With the exception of fish, Bosnia and Herzegovina (BiH) has been unable to export agricultural products of animal origin, such as dairy products and honey, to the European Union because it could not demonstrate that it meets all of the EU's food safety standards. Restricted access to the EU’s large, higher-paying markets adversely affects more than 20,000 BiH dairy farmers and 10,000 beekeepers.
The problem was further exacerbated when Croatia, BiH’s largest and most important trading partner, joined the EU on July 1, 2013, which effectively cut off all BiH exports of dairy products to the country, to the tune of about $30 million (43 million Bosnian marks) per year.
In March 2013, however, the EU approved BiH’s National Residue Monitoring Plan (NRMP) for poultry, milk, eggs and honey. The approval of this plan is a major achievement and removes the main obstacle for BiH producers to export to the EU. It also represents the final institutional impediment for honey exports. 
“The possibility of exporting honey to the EU means a lot to us because we have already had interested buyers from the EU,” said Nijaz Kadirić, director of the apicultural cooperative, Apimed, from Sanski Most.
The EU requires further improvements in the BiH food safety system before poultry, milk and eggs can enter the market, particularly in inspection services and accreditation of laboratories. 
USAID, through its Fostering Agricultural Markets Activity (FARMA), is helping to train veterinary laboratories and inspection services to comply with EU standards through the NRMP, which will continue until the FARMA Project ends in 2015. The training is a joint effort by USAID, the Swedish International Development Cooperation Agency (Sida), the Czech Development Agency and the BiH State Veterinary Office, the competent authority responsible for implementation of the plan. 
Over the past three years, staff from veterinary laboratories have received training in the Czech Republic and BiH to analyze residues in animal products. As a result, the laboratories are much closer to achieving accreditation for selected methods, and veterinary inspectors are much better informed about their roles and responsibilities in sample collection and inspection of export facilities in accordance with EU standards.
“I believe that our laboratories will soon be able to conduct the required tests due to the support of USAID, Sida and the Czech Development Agency, which will help us—the producers—as we will no longer need to send samples to Serbia, Croatia or Germany for analysis,” Kadirić said.

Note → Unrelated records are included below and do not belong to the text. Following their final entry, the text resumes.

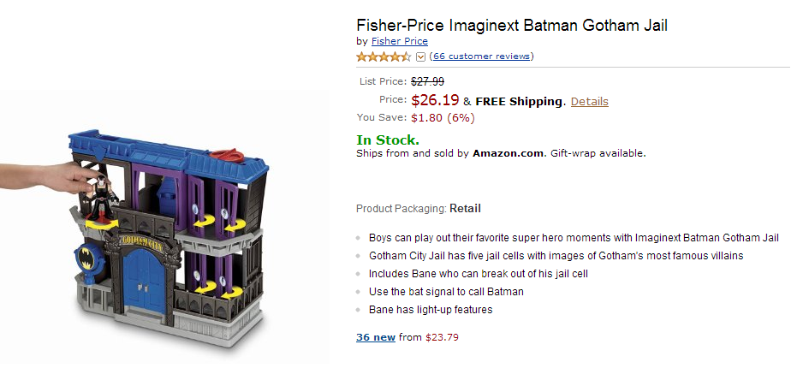Click the green In Stock status
The height and width of the screenshot is (380, 803).
(x=388, y=140)
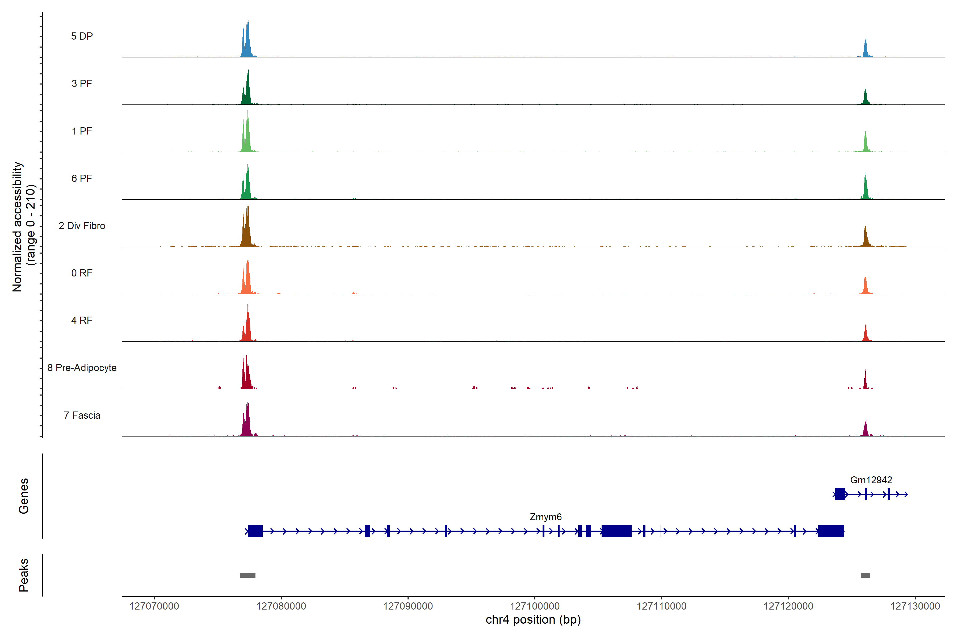Image resolution: width=957 pixels, height=638 pixels.
Task: Click the left gray peak bar
Action: click(x=247, y=575)
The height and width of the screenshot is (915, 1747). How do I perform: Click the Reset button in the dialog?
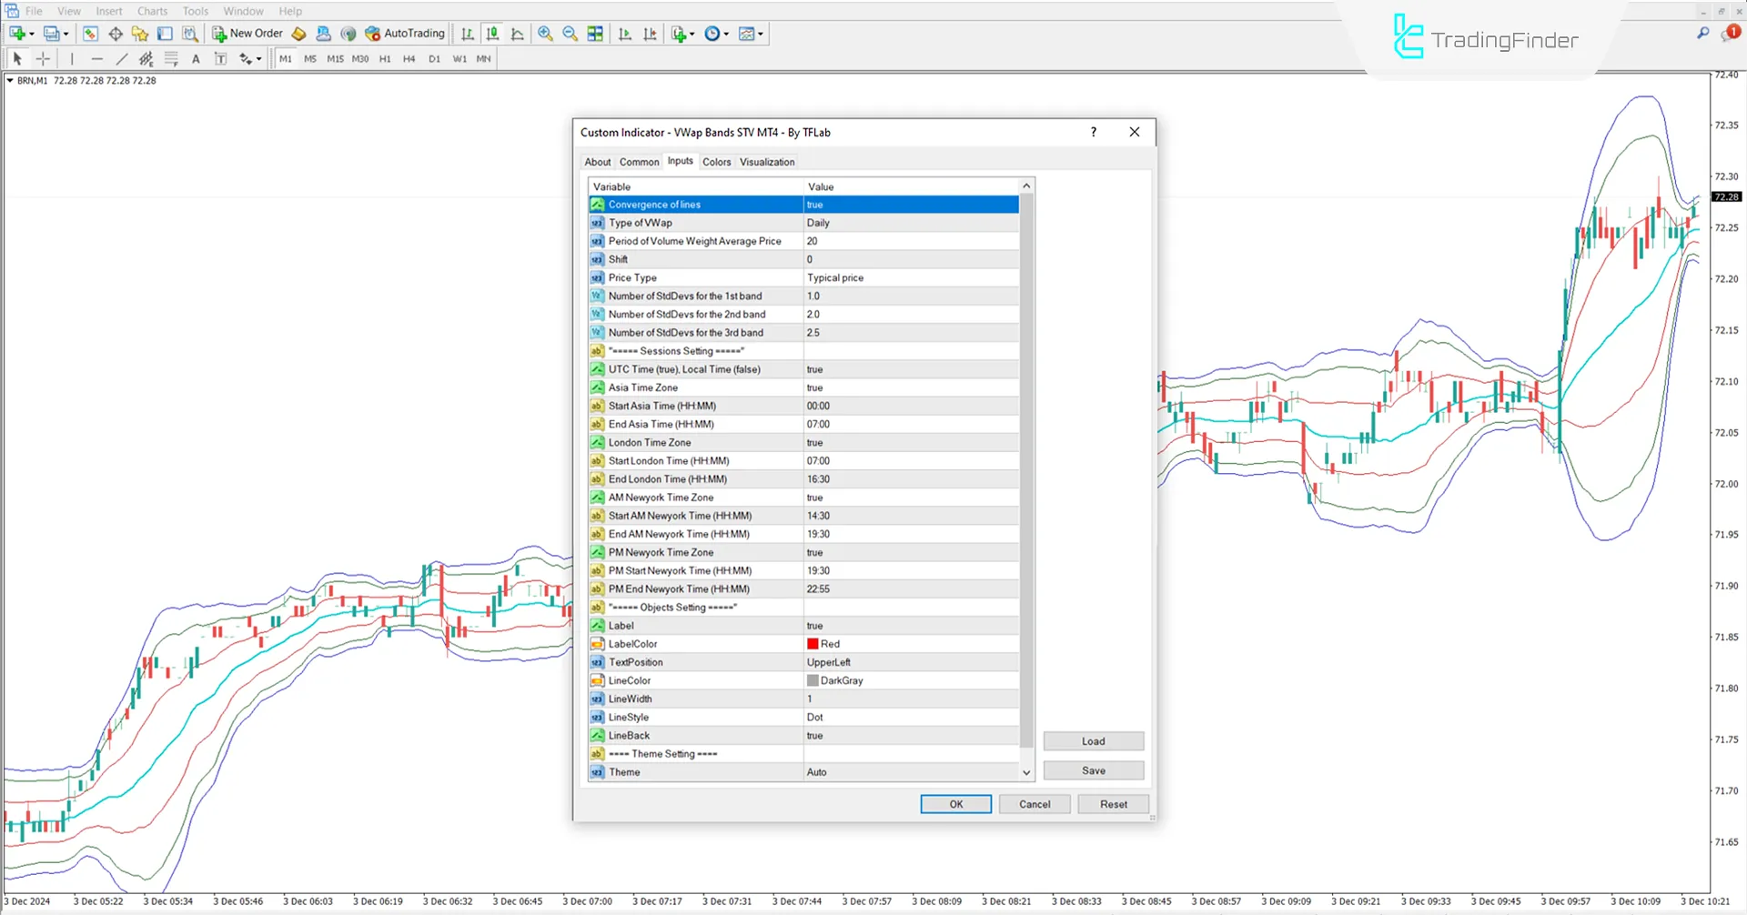pos(1113,804)
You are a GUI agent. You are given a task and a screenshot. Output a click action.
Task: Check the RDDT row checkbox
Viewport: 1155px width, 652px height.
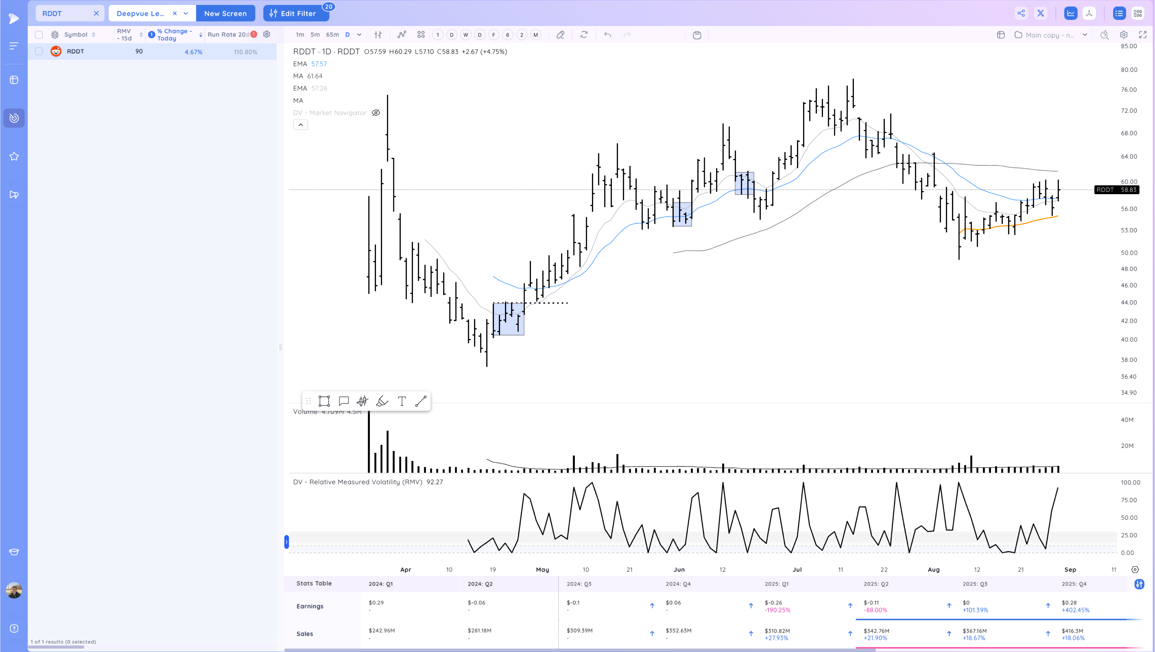pos(39,52)
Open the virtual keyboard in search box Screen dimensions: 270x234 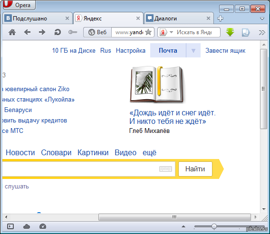(x=165, y=169)
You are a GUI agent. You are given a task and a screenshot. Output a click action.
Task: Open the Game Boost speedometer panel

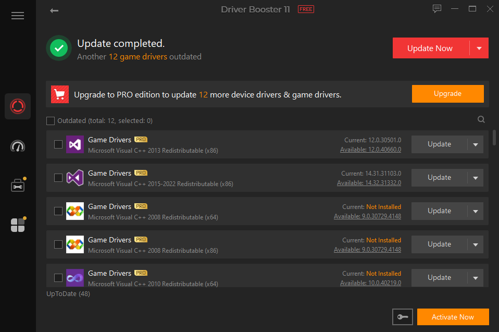pyautogui.click(x=17, y=146)
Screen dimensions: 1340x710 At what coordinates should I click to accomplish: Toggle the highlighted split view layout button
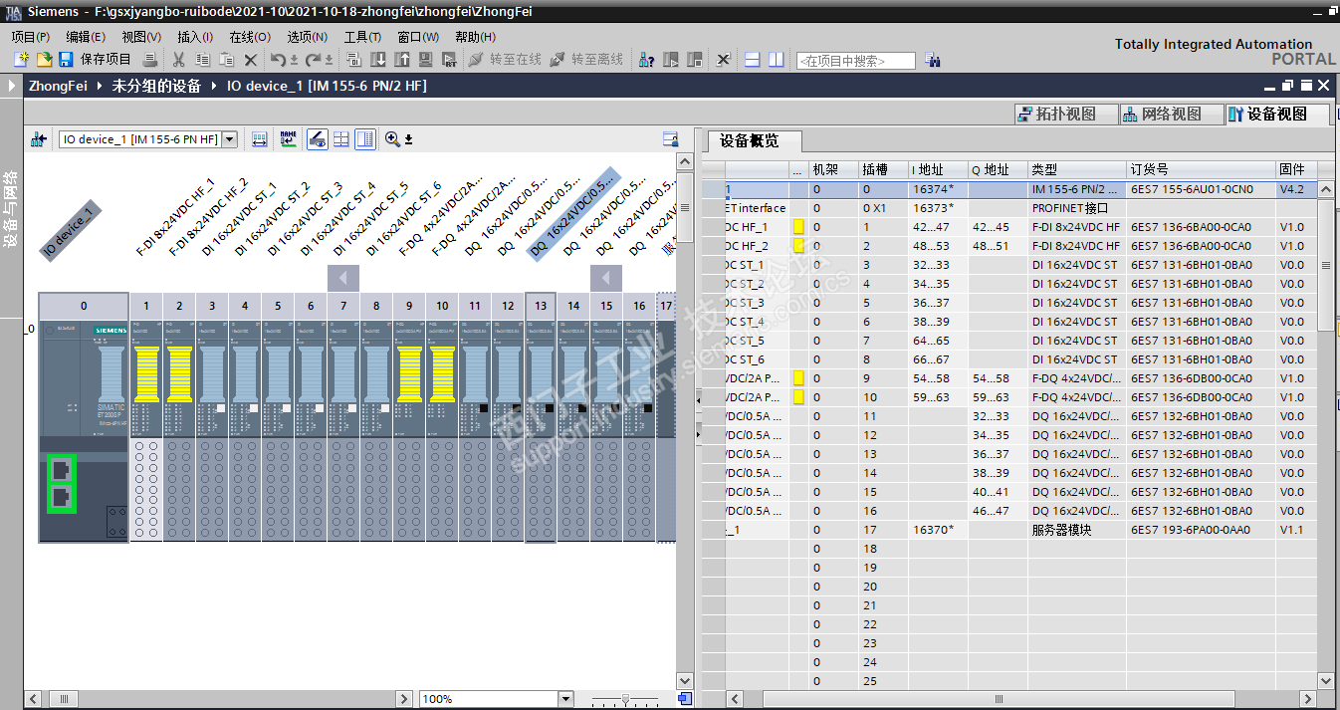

Amina Magoda, a chemist at the Veterinary Faculty in Sarajevo, said it is rare to participate in a project where laboratory staff can develop new lab methods and have both technical and material support in the process. “Through hard work and such project support, we have developed the conditions for implementing new methods, which strengthened laboratory capacities,” she said.
In the private sector, USAID is also providing training throughout the life of the project to help bring BiH food safety standards in line with those of the EU. 
“Thanks to the training I received through USAID, I was quickly able to implement good hygiene practices and reach the 'extra class' quality of milk, and thus achieve a 15 percent higher price for the milk I sell to a nearby dairy processor,” said Muhamed Mehmedovic, a dairy farmer from Konjevic Polje-Bratunac. “No one else has worked so hard to help me as a dairy farmer.”
FARMA assists agricultural associations, cooperatives and small/medium-sized enterprises to improve the competitiveness of BiH agricultural producers. USAID and Sida co-finance the project and collaborate on areas of overlap with the Czech Government. This five-and-a-half-year project ends in February 2015.